You need to be decisive and in doing so you need to consider objectively all prior moves made during the hand by both your opponents and yourself in order to determine whether a raise made is a bluff or whether it’s genuine and if the raise you are facing is backed by a strong hand.
Think about what hands can beat you, and then match those hands to your opponents prior actions and see if that hand makes sense. For example if an opponent has been the leading bet maker throughout the hand, then it may well match up with a stronger starting hand, or a hand that made good on the flop, but not a hand that would have only just completed with the river card.
This is an area where many players make mistakes, as they fail to effectively calculate what hands could be beating them, and then secondly assessing whether those hands match up to the actions and “story” that your opponent has told you. Such expertise in decision making in these situations comes with experience and learning from past mistakes.
How to Work out an Opponents “Range”
In the poker world, the process of working out a set of possible hands an opponent may be holding is called working out their “range”, ie: the range of hands you think they may be playing with.
This is possibly one of the hardest skills to learn in Poker, as there is so much subjectivity, but those poker professionals on the TV that correctly guess what hands opponents have are not just lucky all the time, they have used logic and experience to build up that picture and arrive at the correct decision.
Your starting point is always past information, of what hands you have seen this player playing in previous hands and the actions they took with that hand. Are they likely to be playing with the same or similar hand in this hand?
You then should be looking at the community cards on show on the table, and working out the combinations that are possible. Is there a full house possible (a pair on the board) or a straight (closely connected cards) or a flush (3 cards of the same suit).
Finally, you need to asses the player themselves. Do you consider them to be a strong or weak player. If you are in a rather weak game and you are not up against particularly skilful poker players, then the range of hands your opponent may be making River raises with may be a lot bigger and a lot weaker than you might expect from a stronger player. A stronger player on the other hand, may have more tricks up his sleeve and may be bluffing.
Your Next Move
Once you have considered your opponent’s range, then you then need to decide what your next move is. Obviously this depends on the strength of your hand also and how confident you are that you have worked out your opponents hand.
Your possible options are:
If you are confident that you have worked out your opponent is holding a strong hand which beats yours and that he will not be moved off the hand then your only option is to fold.
If you are not confident as to the strength of your opponents hand, you think you might have him beat, but are just not sure, then a simple call here will end the betting and limit any losses if you are in a losing position.
There are two situations to consider a re-raise:
- If you have worked out your opponents hand and it is beating yours but is still quite a marginal hand, then you could look to re-raise. If your opponent is a good player then they will be going through the same thought process as you, and a big show of strength with a re-raise may get them to lay down the better hand.
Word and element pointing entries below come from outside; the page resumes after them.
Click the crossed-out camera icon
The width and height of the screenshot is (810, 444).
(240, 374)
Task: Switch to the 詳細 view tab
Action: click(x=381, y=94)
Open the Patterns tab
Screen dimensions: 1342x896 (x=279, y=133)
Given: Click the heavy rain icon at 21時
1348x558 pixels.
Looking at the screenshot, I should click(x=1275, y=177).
- You have considered all the range of hands your opponent may hold and are very confident that your hand is still the best. In this situation then you should be re-raising for value to increase the size of the pot you are going to win.
Getting It Right
Of course there are other considerations. If the hand is not heads up by the river, then not only do you have more opponents to assess, but also you may have another player acting after you in which case a call may not end the betting and you may face another re-raise.
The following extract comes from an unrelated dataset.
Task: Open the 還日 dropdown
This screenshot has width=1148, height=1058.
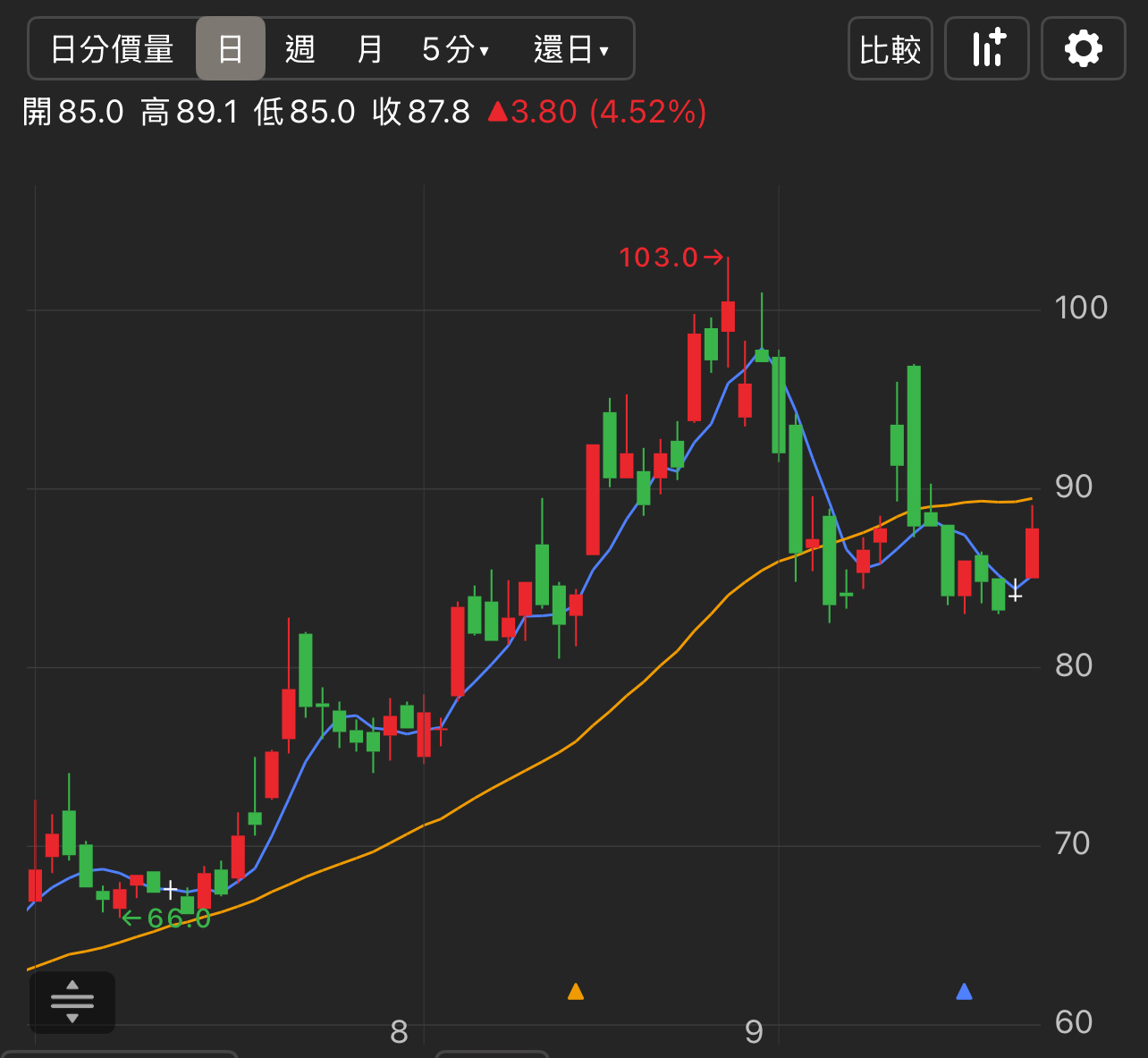Action: 570,49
If a player makes a raise and then another makes a call then unless you have something strong in your hand, then you have few options but to fold due to the strength first shown by the raise and then by the call of the other opponent.
Sometimes it is just safer and easier to just get away from the hand and cutting your losses, but you can’t just always think like that as you could be just handing the pot away when you are in a leading position. Your only goal as a poker player is to be folding hands you are going to lose, winning pots that you shouldn’t be winning by good play, and making sure that each pot you win with the best hand you have extracted the most value possible.
The overall thought process on the river should always be the same.
- First you look at the range of hands that could be in play from the community cards on the board and then assess whether any of these hands tie in with the actions of your opponent throughout the hand to try and put your opponent on a hand or range of hands.
- Once you have narrowed down what you believe your opponent is holding then you can decide what to do on the river.
Take this into account when facing a raise on the river and you should reach a logical conclusion.